Changing the type of thickness of stretchfilm to wrap pallets has enabled Antalis Packaging – the successor to Wiggins Teape – to save customers such as Friskies up to 25%.
“The use of plastics in particular has increased across many applications due to raw material improvements which have given a better yield,” says Antalis marketing services manager Emma Bastock.
“After conducting site audits we have been able to show our customers considerable unit cost savings relating to stretchfilm.

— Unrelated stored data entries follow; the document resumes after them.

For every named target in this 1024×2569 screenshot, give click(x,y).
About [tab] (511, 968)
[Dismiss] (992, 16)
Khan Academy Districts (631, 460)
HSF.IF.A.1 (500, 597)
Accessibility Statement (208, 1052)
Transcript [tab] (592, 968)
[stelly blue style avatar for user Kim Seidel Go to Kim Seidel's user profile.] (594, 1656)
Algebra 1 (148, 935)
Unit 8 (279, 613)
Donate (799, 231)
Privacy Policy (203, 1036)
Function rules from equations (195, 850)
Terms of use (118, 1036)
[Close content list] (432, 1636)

“This trend of cost, rather than price, is definitely gathering momentum in the purchase of secondary packaging materials.
“Buyers are switching on to the concept that the cheapest price does not always deliver the most secure pack at the lowest unit cost.
“Another driving force of cost has been the enforcement of the packag-ing waste regulations across the industry.
“We are now seeing both corrugated and plastics users looking for optimisation of product use – lamina-ted/bespoke board and yield tests on film performance.
“The market in plastics has grown at about 5% every year as a result of a more convenience-led lifestyle. Plastics has benefited from this growth area through adapting product applications such as carry handles for multipacks of drinks.
“The corrugated sector has now begun to respond to this consumer demand shift by offering point of sale products such as corrugated six-pack drink carriers and high quality point-of-sale printed product.
“We foresee shrinkage in the use of traditional materials such as tissue and greaseproof paper as these are being replaced by plastics.”